Konsultacje z psychologiem, do którego mnie wysłano, wypisując ze szpitala, też nie pomogły. Może dlatego, że raczej ich nie lubiłem. I to przecież zupełnie obcy facet był.

Powrót do codzienności, niepopłacone rachunki i takie tam. Trzeba to jakoś ogarnąć. Rozglądam się, pytam tu i tam o pracę, może być i coś dorywczego. Cokolwiek.

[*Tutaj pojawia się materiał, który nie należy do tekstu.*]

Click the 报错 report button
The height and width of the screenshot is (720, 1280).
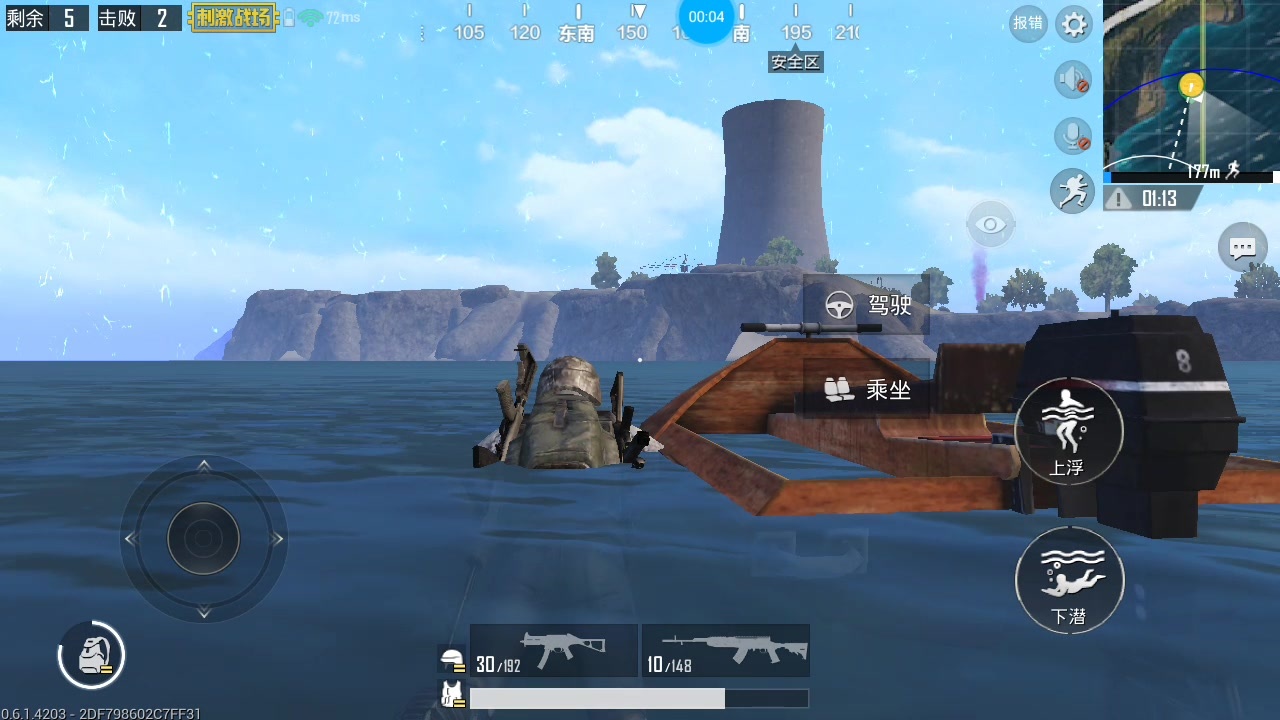point(1028,24)
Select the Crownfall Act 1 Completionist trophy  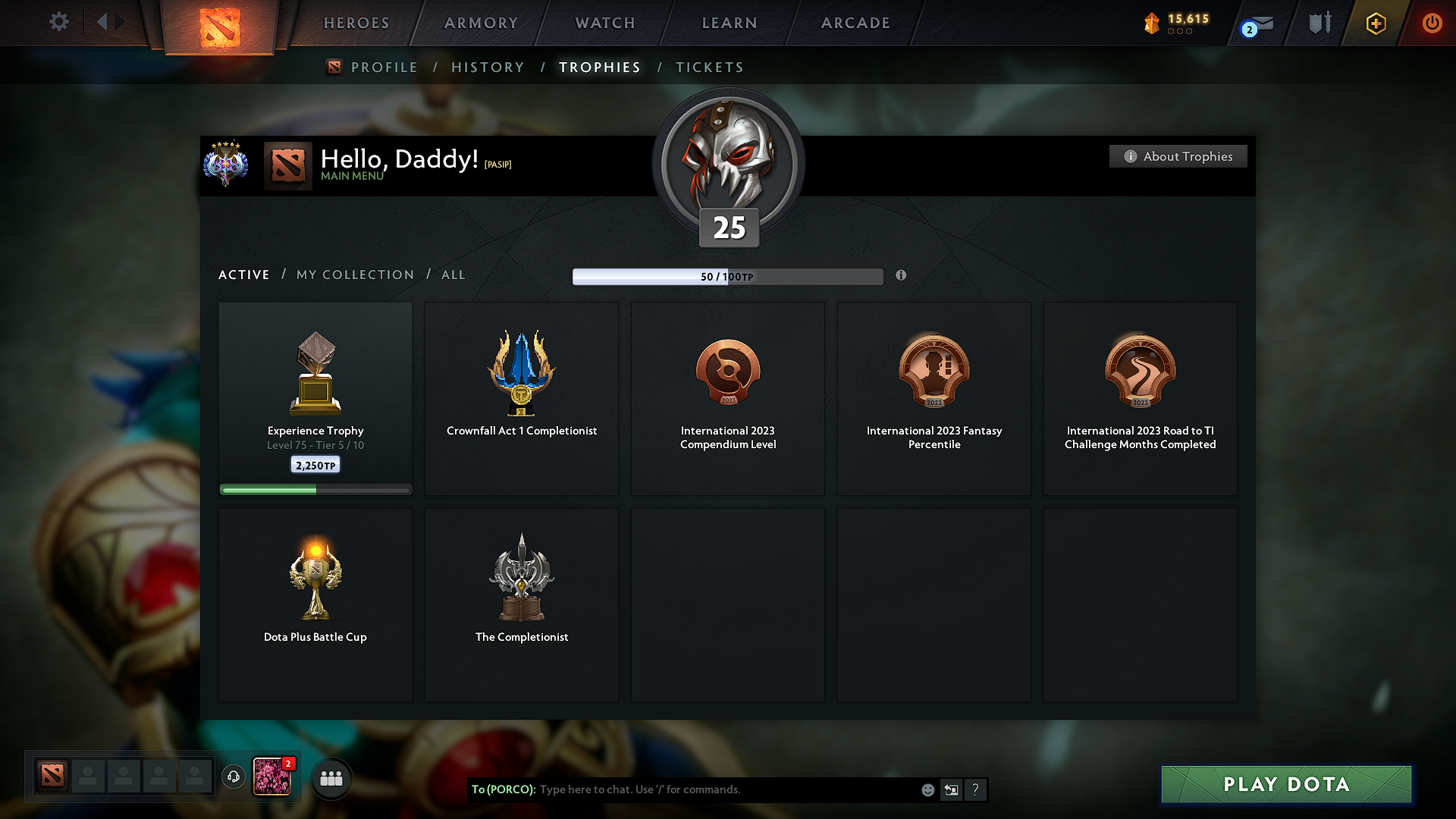(x=521, y=398)
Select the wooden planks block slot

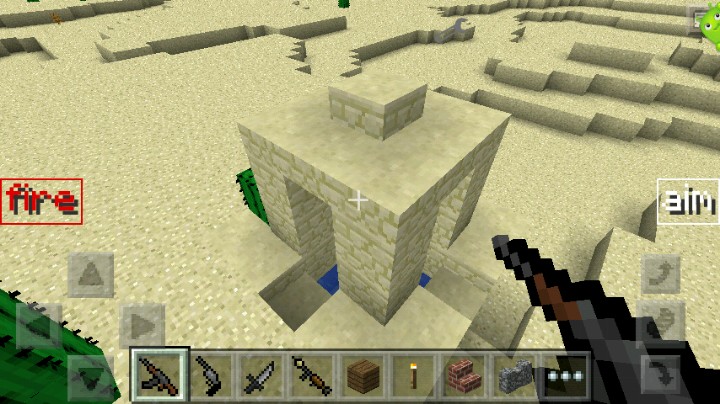tap(363, 375)
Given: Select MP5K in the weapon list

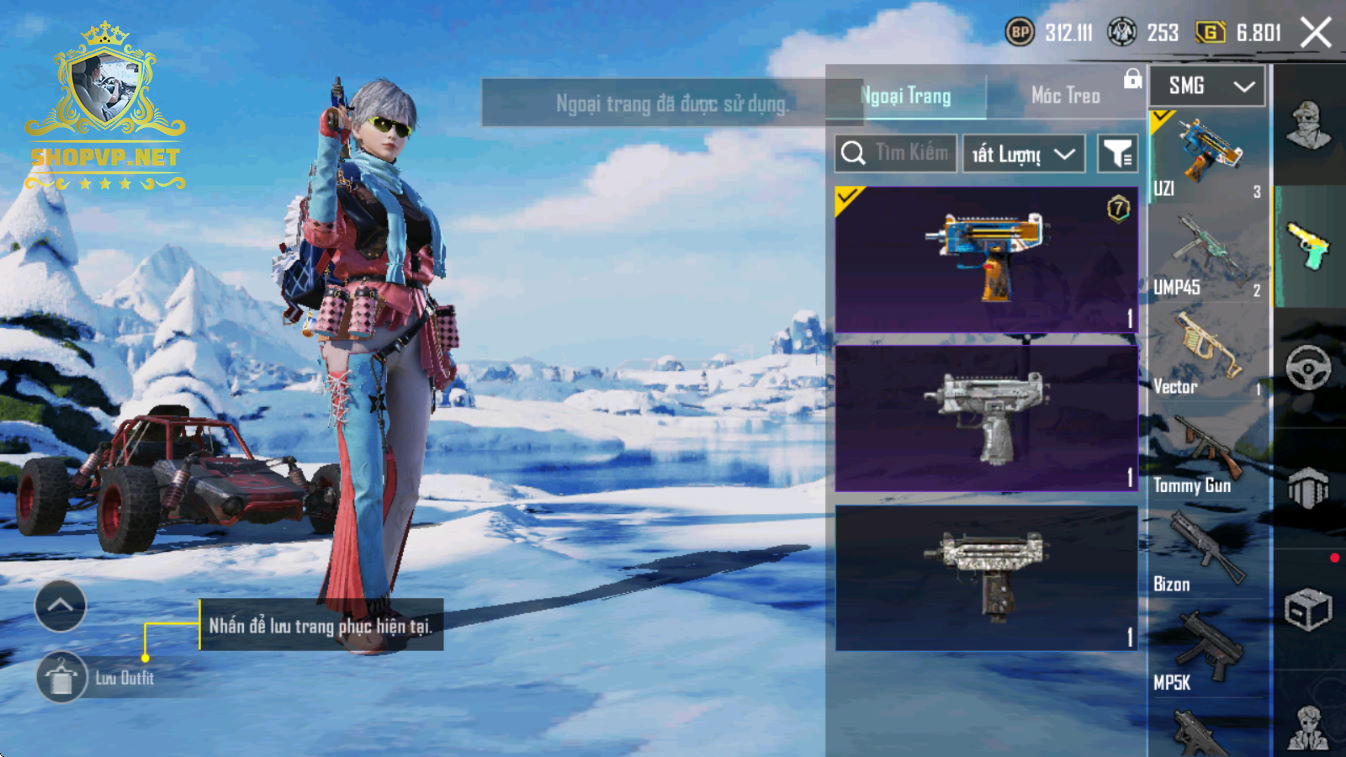Looking at the screenshot, I should pos(1208,651).
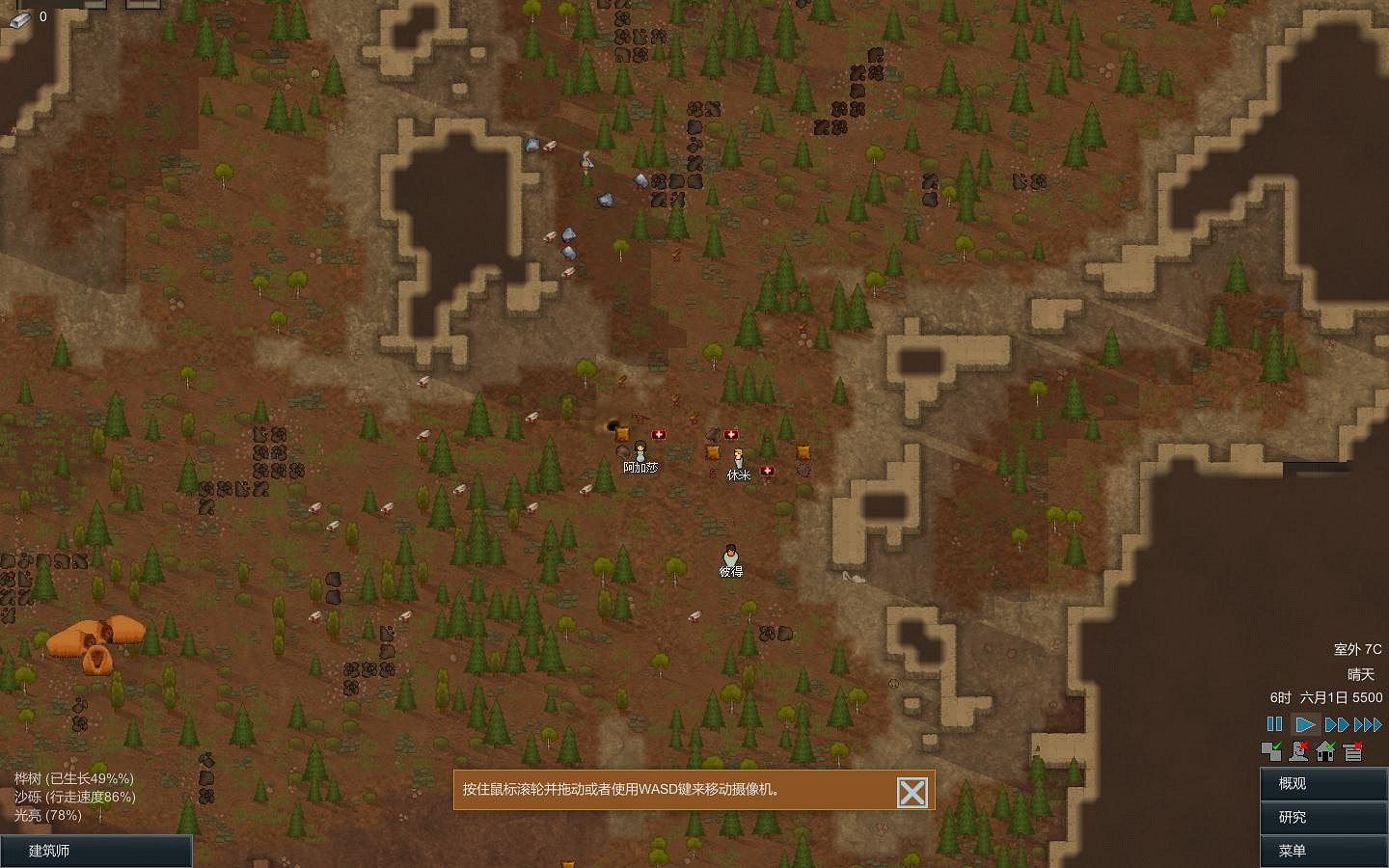Click the metal resource counter top left
The image size is (1389, 868).
(29, 15)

Jest. Stare mieszkanie w oficynie kamienicy niedaleko krakowskiego rynku. Mieszkanie trzeba wysprzątać i odświeżyć, bo lokator, który tam mieszkał, zniknął jakiś czas temu bez słowa. Dostałem adres i kontakt. Właścicielką okazała się starsza pani, można by nawet powiedzieć starsza dama, czy może ktoś, kto kiedyś damą był. Czuje się niewymuszone maniery oraz sposób bycia wyniesiony z jakiegoś bogatego, mieszczańskiego domu z przedwojennymi tradycjami. Zapewne gdy była panienką, miała nawet służącą. A teraz jest dość leciwa, trochę zgorzkniała i całkiem bezsilna – wszystko to wyraźnie wbrew swej woli. Jedno co wydało mi się trochę nieeleganckie, to że tak mi się przyglądała. A może i nie, może przez mój wypadek zrobiłem się przewrażliwiony. Zaprosiła mnie na herbatę, by wszystko omówić. Ale chyba bardziej po to, by porozmawiać. Może jej nikt nie odwiedza? Co tu omawiać, jeśli nie widziało się jeszcze, co dokładnie jest do zrobienia. Zaczęła mówić o różnych sprawach, wspominała, chwilami narzekała. Zapytana jednak o byłego lokatora zamilkła. Po chwili uniosła brwi i nabierając powietrza podniosła dłoń, jakby chciała na to machnąć ręką, ale jedynie ją powoli zamknęła i z krótkim westchnieniem opuściła.

Przepraszała, że ciasteczka do herbaty są już trochę podeschłe – ale jeszcze smaczne. Rzeczywiście, smaczne. Poskarżyła się jak gdyby niechcący, że gdy ktoś już przyjdzie, nigdy niczego nie przyniesie, a skąd ona ma brać na to, żeby kogoś zawsze tylko częstować. Następnym razem będę musiał pamiętać, żeby coś przynieść.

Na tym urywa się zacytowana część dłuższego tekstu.